While the specific circumstances surrounding the “inadvertent” monitoring of Senator John Faulkner and his dealings with a parliamentary whistleblower inside Parliament House have some way to play out, the case has served to focus on the growing difficulty of providing safety for whistleblowers in a mass surveillance environment.

The CCTV spying on a Department of Parliamentary Services whistleblower that revealed he had contact with the Labor veteran infuriated Faulkner, and he’s not alone, with other senators saying they regard DPS as out of control and in need of a full inquiry. That matter is currently before the Privileges Committee, to which Faulkner immediately referred the matter after the head of DPS, Carol Mills, anticipated Faulkner’s questioning in the Finance and Public Administration Committee on Monday and volunteered that there’d been an incident in which “appropriate” accessing of internal Parliament House CCTV footage in investigation of a possible code of conduct breach by an APS employee had “inadvertently” come into conflict with “the protocol of the protection of members’ and senators’ rights to do business in the building”.

Fairfax journalist Philip Dorling first reported claims that CCTV was being used to track whistleblowers providing information to Faulkner inside Parliament House in 2011. The claims were denied at the time, and the denials were accepted by Faulkner and others — meaning Faulkner is even angrier about the matter than he otherwise would be.

Faulkner sought advice on the use of CCTV and parliamentary privilege from the Clerk of the Senate, Rosemary Laing, and her response suggests there is serious trouble ahead for DPS.

“In my view, the circumstances do give rise to concerns that a contempt of interference, or attempted interference, with the free performance by a senator of the senator’s duties as a senator may have been committed. Disciplinary action against a persion that has the tendency or effect of hampering the provision of information to senators could readily constitute an improper interference with the free performance of a senator’s duties as a senator and, therefore, a contempt. The use of electronic surveillance of a senator’s office for unauthorised purposes to intimidate persons who provide information to senators is also capable of being found to be a contempt.”

The key phrase there is “for unauthorised purposes”, but as Mills’ initial argument to Faulkner makes clear, there is also the potential for what the executive and its administrative agencies regard as appropriate and authorised use of electronic surveillance to “come into conflict” with the rights of elected officials to conduct their business — including meeting with whistleblowers.

The broader context for this is another form of electronic surveillance: as we’ve known for some time courtesy of Senator Nick Xenophon, the Australian Federal Police has obtained the telephone records of MPs and senators in the hunt for whistleblowers and leakers, as well as those of journalists.

This applies, of course, to real whistleblowers, not the unnamed politicians and senior bureaucrats who happily leak to the media to push a particular agenda. The AFP will never obtain metadata to determine which colleague has revealed what a minister said in cabinet; there’ll be no investigation of the Australian Secret Intelligence Service or Australian Signals Directorate officials spruiking their successes to state-aligned journalists in the national dailies.

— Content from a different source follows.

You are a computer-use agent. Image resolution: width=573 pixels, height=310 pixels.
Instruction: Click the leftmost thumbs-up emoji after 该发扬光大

That journalists are the subject of casual surveillance (and, yes, collecting metadata on someone is surveillance) by law enforcement agencies seeking to establish the identity of whistleblowers is regrettable but an established risk of contemporary journalism, one that media companies should be far more proactive in addressing. That elected officials are subject to in effect the same surveillance risk, but with the added threat that one of their own workplaces is under CCTV observation, is arguably a more serious and direct threat to democracy, with the potential to intimidate would-be whistleblowers from providing information to politicians capable of using it more effectively than journalists can.

We’ll ignore for the moment the potential for politicians to be monitored either by our own intelligence agencies or by foreign intelligence agencies of our close allies: it’s not merely law enforcement agencies that can obtain metadata of politicians without a warrant, but a wide range of agencies including those with regulatory or tax-collecting functions. The Australian Tax Office, financial regulators, departments like Health and Environment, even non-government entities, can all seek metadata, widening the potential for politicians to be monitored to identify who is contacting them.

Some of these issues are being picked up in Greens Senator Scott Ludlam’s current inquiry into the Telecommunications (Interception and Access) Act 1979, and there is support even from the Attorney-General’s Department for significantly narrowing the range of bodies that can access metadata without a warrant, something also backed by the Joint Committee on Intelligence and Security, which now appears semi-comatose.

Maybe, in the face of institutional inertia to address the pervasive threat of surveillance not merely to journalists but to politicians themselves, the Privileges Committee is the best body to try to establish some basic defences for whistleblowers seeking to raise concerns with politicians, rather than going straight to the media.